Un lavoro da cani, una faticaccia che affrontavo però con un carretto che era da formula uno e con una bicicletta che era un carnevale, allegra, socievole, vacanziera, priva di fronzoli superflui, senza freni, senza campanello, senza càrter, senza parafanghi, senza pneumatici, gomme piene e rapporto fisso. Un capolavoro di bicicletta, con la quale, emulando D’Annunzio che andava a cercarsi i pericoli e non ne aveva mai abbastanza, andavo a cercare le buche più profonde, le pietre più sporgenti, gli spigoli più promettenti, per farla saltare, per saltare io stesso e per sentirmi saltare dentro le viscere che dopo gli ozi di Cortina, di Capri e della Costa Azzurra minacciavano di addormentarsi.
Una volta pioveva. Provenivo da piazza San Giacomo e correvo che era un piacere quando, dal portico della Vitrum, esce all’improvviso, tendendo una mano per sentire se pioveva ancora e quanto, un donnone, una gigantessa, verosimilmente una balia bagnata, davanti alla quale mi arrendo. L’urto è inevitabile. Le sono sopra come un bolide, affondo la testa nella latteria, rimbalzo, piombo a terra, sprofondo negli abissi di una pozzanghera e vedo la bicicletta, scappatami da sotto, imboccare sbilenca, ma ancora in equilibrio, il portico di Prevedello e abbattersi ai piedi proprio di Prevedello che stava sulla porta a godersi lo spettacolo. Grondavo come un palombaro, camminavo come Ridolini, sorridevo forse da ebete, e la rincorsi. Eccola là. La raggiunsi, la raccolsi, la misi in sesto, alzai gli occhi e incontrai i suoi. Mi aspettavo ironia, disprezzo, soddisfazione e invece erano ben disposti. Ci fu comprensione, dimenticammo i trascorsi e facemmo pace.

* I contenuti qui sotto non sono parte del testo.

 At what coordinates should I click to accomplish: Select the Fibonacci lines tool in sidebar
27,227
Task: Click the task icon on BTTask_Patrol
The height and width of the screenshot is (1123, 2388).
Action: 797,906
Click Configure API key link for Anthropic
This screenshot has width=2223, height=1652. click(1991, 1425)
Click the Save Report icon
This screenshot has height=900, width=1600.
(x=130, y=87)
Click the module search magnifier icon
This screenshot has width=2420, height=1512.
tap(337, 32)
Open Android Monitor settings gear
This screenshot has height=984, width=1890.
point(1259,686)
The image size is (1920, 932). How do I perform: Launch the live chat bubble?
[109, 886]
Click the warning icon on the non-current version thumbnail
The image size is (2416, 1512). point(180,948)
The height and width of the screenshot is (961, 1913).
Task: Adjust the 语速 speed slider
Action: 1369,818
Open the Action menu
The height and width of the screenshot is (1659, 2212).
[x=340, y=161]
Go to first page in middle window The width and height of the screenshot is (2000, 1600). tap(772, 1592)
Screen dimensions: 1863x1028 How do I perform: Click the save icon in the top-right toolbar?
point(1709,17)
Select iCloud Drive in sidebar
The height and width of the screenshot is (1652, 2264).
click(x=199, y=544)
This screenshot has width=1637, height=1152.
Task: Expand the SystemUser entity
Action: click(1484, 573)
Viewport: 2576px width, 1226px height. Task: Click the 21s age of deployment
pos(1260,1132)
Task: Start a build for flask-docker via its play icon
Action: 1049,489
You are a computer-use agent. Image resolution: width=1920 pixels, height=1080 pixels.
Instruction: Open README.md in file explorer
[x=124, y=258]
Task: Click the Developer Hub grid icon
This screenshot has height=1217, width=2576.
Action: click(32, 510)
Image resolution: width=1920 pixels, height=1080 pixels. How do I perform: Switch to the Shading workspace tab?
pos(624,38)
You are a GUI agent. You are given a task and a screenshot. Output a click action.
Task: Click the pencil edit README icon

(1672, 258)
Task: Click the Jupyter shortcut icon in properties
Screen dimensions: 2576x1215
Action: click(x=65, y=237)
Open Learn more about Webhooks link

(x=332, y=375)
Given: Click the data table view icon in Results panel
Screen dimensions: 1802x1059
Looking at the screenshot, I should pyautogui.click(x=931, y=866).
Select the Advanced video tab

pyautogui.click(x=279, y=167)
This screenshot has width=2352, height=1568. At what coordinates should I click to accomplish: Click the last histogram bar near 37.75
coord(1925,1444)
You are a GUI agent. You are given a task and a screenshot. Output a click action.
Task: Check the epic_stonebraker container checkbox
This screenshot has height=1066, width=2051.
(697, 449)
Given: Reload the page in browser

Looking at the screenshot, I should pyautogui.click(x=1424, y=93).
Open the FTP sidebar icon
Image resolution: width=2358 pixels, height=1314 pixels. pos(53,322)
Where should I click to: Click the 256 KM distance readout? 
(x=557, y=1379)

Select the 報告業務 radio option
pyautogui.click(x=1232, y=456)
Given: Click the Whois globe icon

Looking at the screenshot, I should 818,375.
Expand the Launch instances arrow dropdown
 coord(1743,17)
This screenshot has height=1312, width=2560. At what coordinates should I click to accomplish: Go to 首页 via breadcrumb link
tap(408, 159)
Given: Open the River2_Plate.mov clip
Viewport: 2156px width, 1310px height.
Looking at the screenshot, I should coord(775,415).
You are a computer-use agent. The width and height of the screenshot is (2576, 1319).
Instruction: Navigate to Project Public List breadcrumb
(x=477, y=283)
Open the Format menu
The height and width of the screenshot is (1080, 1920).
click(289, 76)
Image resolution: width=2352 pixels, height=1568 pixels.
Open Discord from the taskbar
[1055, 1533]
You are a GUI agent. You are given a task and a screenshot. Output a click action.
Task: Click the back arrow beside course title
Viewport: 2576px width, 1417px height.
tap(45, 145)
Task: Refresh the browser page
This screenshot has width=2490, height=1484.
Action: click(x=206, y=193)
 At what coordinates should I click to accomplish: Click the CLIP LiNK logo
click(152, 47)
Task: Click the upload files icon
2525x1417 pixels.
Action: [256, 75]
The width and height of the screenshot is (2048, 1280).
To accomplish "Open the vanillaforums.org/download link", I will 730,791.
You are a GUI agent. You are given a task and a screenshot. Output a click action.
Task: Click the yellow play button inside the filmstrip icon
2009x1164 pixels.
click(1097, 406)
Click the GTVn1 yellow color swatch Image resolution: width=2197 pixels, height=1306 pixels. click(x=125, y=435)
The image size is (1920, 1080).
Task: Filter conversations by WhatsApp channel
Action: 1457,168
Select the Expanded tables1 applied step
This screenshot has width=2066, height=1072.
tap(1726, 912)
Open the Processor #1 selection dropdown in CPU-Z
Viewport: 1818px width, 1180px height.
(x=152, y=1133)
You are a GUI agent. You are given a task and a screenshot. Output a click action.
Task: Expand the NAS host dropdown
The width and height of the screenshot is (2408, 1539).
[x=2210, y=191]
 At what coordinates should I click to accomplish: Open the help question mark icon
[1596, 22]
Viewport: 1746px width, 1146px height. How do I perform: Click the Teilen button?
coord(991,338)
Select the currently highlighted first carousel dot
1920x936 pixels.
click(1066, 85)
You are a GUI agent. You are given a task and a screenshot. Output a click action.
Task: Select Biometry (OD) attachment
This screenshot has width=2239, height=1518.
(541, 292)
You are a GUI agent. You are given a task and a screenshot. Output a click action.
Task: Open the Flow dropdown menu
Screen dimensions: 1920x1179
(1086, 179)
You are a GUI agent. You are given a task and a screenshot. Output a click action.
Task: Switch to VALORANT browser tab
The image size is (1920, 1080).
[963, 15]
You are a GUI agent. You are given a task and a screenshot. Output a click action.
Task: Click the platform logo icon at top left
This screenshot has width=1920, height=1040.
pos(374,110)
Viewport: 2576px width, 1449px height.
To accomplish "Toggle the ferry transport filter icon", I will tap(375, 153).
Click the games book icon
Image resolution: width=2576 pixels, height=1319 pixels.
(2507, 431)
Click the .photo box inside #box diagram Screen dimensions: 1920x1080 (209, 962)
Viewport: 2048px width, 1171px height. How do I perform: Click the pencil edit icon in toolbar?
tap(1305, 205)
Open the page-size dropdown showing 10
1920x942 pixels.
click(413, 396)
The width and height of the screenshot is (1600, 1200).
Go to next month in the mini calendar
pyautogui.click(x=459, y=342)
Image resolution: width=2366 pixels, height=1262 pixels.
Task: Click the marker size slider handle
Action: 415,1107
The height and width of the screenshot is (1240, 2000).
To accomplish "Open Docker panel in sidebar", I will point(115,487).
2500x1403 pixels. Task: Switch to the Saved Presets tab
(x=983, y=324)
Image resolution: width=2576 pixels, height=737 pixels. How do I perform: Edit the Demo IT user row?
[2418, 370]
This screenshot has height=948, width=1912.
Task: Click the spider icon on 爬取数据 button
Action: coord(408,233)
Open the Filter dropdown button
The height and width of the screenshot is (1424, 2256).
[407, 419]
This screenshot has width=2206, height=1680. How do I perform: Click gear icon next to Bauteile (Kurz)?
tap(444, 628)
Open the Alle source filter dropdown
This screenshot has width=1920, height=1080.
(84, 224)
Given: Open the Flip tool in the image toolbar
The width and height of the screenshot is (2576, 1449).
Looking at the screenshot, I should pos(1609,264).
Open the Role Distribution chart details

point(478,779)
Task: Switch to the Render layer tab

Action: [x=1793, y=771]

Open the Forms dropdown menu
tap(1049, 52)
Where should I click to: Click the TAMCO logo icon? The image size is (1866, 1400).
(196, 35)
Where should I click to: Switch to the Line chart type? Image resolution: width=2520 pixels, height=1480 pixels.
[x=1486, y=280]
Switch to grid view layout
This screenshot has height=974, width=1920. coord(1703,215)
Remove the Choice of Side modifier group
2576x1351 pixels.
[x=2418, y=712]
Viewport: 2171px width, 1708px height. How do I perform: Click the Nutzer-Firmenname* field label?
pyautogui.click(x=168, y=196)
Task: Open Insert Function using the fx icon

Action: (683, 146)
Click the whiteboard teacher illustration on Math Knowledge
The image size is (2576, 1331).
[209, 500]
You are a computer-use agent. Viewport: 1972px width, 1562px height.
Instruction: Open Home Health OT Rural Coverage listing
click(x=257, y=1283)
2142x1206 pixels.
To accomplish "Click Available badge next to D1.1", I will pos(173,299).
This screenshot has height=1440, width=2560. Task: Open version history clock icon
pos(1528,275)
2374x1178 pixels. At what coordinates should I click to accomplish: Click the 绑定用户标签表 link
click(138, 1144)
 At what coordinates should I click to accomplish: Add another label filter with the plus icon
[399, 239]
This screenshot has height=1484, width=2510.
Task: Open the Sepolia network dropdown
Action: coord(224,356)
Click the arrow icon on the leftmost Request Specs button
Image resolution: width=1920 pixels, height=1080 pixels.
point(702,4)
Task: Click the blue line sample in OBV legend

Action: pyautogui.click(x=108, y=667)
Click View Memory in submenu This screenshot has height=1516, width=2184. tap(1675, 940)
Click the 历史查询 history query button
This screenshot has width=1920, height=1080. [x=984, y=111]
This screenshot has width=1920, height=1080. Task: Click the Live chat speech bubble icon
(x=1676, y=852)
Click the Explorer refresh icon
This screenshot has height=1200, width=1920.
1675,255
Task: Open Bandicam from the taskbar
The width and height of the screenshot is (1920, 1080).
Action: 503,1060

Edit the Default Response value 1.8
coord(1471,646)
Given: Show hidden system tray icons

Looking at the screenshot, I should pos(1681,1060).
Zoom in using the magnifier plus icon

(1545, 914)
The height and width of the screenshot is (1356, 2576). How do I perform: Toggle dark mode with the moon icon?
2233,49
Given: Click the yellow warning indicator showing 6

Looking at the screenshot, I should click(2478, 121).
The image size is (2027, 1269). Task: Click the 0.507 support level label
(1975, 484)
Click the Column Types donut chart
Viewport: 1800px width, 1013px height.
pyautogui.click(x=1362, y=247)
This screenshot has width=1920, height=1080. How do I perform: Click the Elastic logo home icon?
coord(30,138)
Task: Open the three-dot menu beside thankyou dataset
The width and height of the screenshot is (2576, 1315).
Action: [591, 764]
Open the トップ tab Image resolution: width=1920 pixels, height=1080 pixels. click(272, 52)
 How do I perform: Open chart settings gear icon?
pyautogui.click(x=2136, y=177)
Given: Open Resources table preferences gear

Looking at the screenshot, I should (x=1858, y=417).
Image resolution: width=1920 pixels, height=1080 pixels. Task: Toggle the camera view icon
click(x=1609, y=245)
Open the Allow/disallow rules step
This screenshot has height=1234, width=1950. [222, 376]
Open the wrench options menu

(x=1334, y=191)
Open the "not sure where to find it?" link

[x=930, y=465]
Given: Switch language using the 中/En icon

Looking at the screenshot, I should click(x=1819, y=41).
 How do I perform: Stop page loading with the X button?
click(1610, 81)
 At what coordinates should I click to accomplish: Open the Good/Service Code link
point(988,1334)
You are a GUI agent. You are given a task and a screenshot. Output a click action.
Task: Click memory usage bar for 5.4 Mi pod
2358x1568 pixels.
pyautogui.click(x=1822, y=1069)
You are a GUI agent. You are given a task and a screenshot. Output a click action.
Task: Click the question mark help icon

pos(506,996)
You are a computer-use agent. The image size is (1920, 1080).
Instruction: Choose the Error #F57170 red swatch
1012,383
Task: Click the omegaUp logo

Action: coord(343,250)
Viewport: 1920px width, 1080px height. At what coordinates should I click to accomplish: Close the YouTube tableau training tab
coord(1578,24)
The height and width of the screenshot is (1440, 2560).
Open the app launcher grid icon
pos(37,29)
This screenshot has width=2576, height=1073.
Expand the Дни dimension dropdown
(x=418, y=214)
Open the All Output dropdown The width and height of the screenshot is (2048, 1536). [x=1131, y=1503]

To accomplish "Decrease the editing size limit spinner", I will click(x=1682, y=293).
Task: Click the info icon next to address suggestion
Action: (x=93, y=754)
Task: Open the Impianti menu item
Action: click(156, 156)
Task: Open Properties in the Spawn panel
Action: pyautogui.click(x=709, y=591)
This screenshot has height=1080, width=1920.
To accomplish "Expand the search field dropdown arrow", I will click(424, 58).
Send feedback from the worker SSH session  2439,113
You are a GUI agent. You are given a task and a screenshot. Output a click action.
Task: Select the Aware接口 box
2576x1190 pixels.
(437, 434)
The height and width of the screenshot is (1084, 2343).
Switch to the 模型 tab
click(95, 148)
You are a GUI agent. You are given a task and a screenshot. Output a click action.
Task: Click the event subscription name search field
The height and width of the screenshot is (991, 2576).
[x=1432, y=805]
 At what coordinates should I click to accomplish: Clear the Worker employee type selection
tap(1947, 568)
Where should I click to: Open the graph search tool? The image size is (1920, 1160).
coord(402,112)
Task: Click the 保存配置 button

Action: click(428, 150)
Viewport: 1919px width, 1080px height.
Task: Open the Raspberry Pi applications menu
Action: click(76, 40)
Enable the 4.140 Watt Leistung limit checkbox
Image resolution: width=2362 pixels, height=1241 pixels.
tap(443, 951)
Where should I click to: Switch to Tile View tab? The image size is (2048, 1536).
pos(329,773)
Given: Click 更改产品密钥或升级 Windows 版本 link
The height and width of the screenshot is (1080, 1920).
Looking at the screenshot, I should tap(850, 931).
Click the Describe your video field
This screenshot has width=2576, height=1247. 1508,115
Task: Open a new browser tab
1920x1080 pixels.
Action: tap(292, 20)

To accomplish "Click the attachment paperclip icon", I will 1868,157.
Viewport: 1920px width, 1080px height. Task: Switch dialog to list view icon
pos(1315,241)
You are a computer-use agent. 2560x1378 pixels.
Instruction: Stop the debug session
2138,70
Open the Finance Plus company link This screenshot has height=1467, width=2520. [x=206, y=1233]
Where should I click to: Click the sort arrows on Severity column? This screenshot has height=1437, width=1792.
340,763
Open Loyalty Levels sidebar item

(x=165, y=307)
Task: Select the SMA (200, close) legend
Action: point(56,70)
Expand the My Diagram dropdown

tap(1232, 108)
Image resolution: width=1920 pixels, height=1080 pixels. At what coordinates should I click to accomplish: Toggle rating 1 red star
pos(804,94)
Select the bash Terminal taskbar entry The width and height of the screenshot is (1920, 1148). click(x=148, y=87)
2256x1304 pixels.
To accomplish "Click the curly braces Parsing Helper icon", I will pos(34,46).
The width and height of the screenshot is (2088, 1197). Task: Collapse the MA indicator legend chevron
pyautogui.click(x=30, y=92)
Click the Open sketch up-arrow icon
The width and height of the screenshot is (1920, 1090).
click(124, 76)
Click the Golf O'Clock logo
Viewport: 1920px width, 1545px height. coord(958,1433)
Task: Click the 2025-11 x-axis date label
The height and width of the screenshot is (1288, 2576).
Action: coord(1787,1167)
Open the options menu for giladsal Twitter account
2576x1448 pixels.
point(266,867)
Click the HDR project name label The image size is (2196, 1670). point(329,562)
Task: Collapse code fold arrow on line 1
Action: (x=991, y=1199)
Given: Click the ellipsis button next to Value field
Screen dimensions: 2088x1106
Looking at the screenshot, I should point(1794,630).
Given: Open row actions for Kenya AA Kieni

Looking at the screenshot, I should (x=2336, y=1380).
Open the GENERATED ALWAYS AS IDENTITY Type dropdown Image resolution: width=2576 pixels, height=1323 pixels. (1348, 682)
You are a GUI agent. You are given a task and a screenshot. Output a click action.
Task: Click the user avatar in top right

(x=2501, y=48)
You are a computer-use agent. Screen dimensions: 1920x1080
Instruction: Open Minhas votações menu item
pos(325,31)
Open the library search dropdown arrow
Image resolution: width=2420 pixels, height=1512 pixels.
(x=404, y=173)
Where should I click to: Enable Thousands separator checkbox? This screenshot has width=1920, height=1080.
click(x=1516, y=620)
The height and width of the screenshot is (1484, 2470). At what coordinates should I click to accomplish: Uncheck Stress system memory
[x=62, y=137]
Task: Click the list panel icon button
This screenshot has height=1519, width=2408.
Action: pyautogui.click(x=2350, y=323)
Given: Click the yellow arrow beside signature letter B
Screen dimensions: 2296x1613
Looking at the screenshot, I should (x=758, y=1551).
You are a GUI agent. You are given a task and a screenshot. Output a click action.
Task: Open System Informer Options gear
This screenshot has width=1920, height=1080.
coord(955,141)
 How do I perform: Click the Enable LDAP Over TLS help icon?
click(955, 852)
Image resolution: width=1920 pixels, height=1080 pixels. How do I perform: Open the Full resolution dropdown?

E con questa pace firmata sul campo dagli antenati, i posteri dovrebbero continuare a tenersi il muso? Ma dài, finiamola, mettiamoci una pietra sopra, azzeriamo tutto e ricominciamo da capo, riprendiamo da dove abbiamo lasciato, coraggio, non siete più soli, vi darò una mano, contateci.
Contateci ma ripensateci, resistete, tenete duro, piazza San Giacomo senza Prevedello è come il Campidoglio senza Marc’Aurelio, non ci ritroveremmo più, potrebbe essere qualunque altra piazza ma non piazza San Giacomo.
È rimasto già poco di quanto avevamo, ci manca questo e ci manca quello, abbiamo perduto questo e abbiamo perduto quello, non c’è più questo e non c’è più quello, e adesso vorreste infierire, vorreste contribuire alla disfatta, vorreste darle il colpo di grazia? Rimangiatevi quanto avete detto e io vedrò in filanda se c’è ancora della seta, dovrebbe esserci, caso mai è vostra. Parola di filandiere.